Als der Schwesternchor Weihnachtslieder sang

Diakonissen prägten einst die Weihnachtszeit im Johanniter-Krankenhaus

Ein Foto aus den 60-er Jahren, das eine Diakonissen-Feier im Mutterhaussaal zeigt. Foto: Archiv Johanniter-Krankenhaus

Wer Schwester Ursel im Johanniter-Krankenhaus begegnet, dem wird sogleich warm ums Herz. Die Diakonisse kommt jeden Tag zum Mittagessen ins Klinik-Café. Die kleine, zarte Frau mit ihrer Schwesternhaube erwidert jeden freundlichen Gruß und lässt sich gern auf den einen oder anderen Plausch ein. Agil ist sie mit ihren 92 Jahren, voller Humor und Klugheit. Sie hilft noch immer Krankenhaus-Pfarrer Ulrich Paulsen bei der Vorbereitung von Andachten. Auch jetzt in der Weihnachtszeit.

Schwester Ursel hat viele Weihnachtsfeste in Stendal erlebt, kam sie doch vor 76 Jahren hierher und trat zwei Jahre später in das Adelberdt-Diakonissen-Mutterhaus ein. Fortan war sie in einer Gemeinschaft von rund 100 Schwestern im Dienste der Kranken tätig – damals im Evangelischen Krankenhaus der Diakonie, das nach der Wende wieder in die Hände der Johanniter zurückgeführt werden konnte.
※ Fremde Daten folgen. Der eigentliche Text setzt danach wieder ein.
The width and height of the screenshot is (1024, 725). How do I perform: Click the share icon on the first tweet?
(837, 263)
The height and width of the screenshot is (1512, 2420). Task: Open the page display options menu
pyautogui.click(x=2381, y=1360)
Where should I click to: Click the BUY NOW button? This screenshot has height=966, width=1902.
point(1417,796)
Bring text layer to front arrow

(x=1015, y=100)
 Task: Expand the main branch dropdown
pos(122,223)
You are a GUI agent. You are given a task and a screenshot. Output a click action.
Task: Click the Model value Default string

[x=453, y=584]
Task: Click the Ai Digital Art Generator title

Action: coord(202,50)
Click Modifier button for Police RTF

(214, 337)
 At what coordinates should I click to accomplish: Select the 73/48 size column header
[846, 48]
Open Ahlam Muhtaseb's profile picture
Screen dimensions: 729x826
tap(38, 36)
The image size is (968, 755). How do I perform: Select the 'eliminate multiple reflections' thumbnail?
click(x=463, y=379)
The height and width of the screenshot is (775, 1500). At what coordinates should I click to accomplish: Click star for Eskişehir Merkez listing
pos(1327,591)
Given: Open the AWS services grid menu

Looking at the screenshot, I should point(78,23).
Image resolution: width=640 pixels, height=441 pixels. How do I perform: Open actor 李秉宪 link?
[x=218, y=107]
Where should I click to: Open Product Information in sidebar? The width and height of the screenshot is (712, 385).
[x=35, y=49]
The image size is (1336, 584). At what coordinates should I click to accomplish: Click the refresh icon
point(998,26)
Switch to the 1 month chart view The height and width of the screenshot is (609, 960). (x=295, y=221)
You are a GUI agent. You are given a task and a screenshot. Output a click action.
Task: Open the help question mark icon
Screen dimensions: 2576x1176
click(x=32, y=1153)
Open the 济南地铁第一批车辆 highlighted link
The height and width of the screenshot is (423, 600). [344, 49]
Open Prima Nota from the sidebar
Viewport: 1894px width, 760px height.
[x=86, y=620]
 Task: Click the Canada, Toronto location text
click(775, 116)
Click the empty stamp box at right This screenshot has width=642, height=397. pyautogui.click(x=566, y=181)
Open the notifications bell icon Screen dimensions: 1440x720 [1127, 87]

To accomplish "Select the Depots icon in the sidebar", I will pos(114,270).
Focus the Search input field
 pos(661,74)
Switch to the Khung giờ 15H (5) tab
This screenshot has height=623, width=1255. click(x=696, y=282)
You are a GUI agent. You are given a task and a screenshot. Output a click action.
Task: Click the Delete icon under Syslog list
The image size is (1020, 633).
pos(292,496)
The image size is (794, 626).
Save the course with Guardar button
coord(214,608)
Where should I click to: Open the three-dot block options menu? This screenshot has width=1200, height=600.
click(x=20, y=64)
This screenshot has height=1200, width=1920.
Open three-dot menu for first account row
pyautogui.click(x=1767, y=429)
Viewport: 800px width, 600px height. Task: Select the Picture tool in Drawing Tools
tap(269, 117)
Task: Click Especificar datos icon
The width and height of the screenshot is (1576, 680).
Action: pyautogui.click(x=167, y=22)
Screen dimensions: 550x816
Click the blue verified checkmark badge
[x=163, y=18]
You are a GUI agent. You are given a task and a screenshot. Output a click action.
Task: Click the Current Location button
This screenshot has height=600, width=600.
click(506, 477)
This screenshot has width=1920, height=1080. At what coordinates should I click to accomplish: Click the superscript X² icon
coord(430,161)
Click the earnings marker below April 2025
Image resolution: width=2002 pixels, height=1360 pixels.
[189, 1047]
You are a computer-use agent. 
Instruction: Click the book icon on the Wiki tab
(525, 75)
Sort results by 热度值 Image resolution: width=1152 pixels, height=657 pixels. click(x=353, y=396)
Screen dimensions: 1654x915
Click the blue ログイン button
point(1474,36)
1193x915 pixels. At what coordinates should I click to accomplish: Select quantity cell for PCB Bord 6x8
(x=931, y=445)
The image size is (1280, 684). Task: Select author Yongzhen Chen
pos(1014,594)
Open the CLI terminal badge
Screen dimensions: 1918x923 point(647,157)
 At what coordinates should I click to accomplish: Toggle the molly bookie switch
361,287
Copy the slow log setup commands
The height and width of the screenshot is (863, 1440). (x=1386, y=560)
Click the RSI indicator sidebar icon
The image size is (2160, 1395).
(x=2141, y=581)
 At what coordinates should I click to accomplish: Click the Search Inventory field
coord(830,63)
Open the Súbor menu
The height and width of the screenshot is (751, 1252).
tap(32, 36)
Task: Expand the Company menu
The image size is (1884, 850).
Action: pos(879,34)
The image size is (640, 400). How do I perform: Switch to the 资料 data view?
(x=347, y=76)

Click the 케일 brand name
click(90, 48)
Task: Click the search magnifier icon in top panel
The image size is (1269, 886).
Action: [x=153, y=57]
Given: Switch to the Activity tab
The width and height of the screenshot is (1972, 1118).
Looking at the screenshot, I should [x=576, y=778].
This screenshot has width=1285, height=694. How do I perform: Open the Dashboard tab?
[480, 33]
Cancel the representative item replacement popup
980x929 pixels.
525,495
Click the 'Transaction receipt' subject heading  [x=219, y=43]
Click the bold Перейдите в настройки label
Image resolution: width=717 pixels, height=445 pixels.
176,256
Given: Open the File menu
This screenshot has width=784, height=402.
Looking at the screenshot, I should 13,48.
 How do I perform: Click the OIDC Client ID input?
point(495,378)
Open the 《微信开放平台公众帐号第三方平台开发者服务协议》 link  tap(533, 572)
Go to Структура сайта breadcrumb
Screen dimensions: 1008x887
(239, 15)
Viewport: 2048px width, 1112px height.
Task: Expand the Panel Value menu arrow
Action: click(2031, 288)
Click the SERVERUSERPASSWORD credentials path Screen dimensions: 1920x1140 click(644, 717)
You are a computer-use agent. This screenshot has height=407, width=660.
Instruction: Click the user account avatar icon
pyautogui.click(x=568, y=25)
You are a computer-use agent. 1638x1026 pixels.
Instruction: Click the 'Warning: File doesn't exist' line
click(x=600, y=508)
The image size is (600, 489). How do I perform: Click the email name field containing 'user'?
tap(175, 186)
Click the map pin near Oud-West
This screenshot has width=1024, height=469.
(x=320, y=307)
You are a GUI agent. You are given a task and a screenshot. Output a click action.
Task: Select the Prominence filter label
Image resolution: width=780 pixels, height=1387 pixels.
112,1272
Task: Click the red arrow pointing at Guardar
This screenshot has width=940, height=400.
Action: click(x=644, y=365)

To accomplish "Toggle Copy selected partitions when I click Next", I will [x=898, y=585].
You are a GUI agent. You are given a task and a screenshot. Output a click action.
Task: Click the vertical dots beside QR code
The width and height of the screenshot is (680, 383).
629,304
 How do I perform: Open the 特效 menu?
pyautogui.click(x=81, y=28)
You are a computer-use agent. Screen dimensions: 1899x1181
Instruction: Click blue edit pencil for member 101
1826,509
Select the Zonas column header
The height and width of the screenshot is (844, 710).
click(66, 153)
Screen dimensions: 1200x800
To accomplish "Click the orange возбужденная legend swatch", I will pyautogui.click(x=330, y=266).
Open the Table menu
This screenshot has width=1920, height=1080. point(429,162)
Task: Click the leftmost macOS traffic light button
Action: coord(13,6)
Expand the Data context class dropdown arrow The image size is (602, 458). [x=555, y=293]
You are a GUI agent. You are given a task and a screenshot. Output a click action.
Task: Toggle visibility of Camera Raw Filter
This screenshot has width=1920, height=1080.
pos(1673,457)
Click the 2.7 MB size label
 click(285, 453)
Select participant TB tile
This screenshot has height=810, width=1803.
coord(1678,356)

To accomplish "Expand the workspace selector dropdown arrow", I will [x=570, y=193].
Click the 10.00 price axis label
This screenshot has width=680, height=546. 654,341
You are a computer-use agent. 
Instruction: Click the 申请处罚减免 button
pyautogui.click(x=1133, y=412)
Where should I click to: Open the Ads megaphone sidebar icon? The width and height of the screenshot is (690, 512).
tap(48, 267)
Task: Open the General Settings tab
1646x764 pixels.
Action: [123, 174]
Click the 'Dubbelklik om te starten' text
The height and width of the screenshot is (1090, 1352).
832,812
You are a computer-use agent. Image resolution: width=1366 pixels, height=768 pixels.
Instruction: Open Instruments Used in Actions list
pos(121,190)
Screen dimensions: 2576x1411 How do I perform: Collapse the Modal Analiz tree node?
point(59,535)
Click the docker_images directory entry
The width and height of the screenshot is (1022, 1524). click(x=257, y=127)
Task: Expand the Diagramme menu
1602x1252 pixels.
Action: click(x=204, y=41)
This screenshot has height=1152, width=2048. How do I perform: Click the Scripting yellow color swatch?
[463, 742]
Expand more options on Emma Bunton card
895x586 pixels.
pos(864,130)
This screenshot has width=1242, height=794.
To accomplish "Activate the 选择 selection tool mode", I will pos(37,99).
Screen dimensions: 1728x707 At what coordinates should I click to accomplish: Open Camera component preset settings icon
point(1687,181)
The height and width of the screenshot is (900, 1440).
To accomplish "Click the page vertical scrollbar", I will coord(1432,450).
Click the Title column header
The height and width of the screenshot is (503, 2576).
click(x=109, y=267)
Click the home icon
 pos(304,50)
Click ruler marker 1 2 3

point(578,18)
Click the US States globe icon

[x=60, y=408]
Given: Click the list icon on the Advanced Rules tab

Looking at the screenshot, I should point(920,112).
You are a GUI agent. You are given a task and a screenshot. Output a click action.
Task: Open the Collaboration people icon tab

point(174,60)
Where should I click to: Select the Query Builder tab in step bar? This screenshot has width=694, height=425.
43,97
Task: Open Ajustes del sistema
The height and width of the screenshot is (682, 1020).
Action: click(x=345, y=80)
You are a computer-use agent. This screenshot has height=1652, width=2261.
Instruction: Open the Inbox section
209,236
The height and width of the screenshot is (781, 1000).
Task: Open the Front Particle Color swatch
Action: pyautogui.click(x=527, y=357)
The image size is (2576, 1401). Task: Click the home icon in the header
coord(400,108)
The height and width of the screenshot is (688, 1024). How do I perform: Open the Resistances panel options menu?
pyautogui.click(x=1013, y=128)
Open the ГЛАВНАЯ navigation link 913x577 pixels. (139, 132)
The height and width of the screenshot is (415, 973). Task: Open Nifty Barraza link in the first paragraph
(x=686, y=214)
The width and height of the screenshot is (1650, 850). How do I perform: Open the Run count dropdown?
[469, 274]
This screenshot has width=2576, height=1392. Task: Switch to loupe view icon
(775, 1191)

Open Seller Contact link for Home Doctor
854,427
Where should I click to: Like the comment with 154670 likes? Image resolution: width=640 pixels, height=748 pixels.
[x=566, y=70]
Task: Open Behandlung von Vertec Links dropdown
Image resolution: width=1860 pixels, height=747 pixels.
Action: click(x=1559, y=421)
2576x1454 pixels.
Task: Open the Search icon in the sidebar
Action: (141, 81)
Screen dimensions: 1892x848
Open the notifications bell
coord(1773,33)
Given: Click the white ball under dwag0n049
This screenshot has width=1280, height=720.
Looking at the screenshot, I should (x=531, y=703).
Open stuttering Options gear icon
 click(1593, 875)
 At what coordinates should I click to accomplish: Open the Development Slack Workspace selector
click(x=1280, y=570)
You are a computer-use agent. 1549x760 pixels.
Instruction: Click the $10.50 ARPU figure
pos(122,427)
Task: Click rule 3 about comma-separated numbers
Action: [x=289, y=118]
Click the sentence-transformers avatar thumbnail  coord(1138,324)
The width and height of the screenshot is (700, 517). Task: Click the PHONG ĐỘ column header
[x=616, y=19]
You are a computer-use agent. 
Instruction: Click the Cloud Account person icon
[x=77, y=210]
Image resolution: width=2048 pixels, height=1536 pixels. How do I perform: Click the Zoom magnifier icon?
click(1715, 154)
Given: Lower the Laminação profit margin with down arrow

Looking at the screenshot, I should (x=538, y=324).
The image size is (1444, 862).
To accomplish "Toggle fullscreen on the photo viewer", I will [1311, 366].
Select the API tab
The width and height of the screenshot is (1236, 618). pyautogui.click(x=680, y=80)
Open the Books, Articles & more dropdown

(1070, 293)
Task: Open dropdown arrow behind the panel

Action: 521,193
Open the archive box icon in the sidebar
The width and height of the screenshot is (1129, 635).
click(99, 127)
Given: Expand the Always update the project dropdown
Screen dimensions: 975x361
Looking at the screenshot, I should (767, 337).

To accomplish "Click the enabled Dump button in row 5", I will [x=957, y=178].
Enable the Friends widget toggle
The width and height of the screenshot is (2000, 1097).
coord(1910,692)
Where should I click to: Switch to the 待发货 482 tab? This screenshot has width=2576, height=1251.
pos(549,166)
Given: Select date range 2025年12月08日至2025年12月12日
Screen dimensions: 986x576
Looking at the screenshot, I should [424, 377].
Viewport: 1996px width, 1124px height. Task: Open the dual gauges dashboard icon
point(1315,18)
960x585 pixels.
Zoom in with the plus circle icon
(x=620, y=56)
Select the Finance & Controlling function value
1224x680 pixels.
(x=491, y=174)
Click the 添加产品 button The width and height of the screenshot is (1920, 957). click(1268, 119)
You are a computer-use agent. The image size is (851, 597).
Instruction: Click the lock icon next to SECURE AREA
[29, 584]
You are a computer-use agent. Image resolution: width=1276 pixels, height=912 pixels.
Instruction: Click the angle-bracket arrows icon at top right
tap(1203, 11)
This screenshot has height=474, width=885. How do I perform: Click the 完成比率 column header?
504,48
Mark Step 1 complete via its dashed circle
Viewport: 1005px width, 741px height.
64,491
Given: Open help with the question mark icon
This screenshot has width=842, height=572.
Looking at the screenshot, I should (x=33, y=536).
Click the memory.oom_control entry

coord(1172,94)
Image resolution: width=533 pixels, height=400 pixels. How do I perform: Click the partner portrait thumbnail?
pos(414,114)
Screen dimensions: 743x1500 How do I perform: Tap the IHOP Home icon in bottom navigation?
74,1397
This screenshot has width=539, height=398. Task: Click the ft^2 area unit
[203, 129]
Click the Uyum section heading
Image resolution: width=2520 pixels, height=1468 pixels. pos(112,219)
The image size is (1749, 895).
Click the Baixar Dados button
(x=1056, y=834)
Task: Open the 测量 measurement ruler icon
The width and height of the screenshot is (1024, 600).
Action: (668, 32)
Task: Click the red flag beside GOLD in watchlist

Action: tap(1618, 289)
Die Diakonissen übernahmen im Krankenhaus wertvolle Dienste - von der Küche bis zur Pflegeleitung, von der Reinigung bis zur OP-Assistenz. Sie waren früh und spät im Einsatz, stärkten sich dazwischen nur in einer kleinen Mittagspause. „Wir hatten einen halben Tag in der Woche frei“, erinnert sich Schwester Ursel. Sie selbst arbeitete in der Hauswirtschaft, durchlief einige Krankenstationen und assistierte im OP. 1984 ging Schwester Ursel in Rente, was nicht wirklich hieß, sich zur Ruhe zu setzen. Bis vor wenigen Jahren organisierte sie zum Beispiel die Weihnachtsfeiern für die Mitarbeitenden des Krankenhauses.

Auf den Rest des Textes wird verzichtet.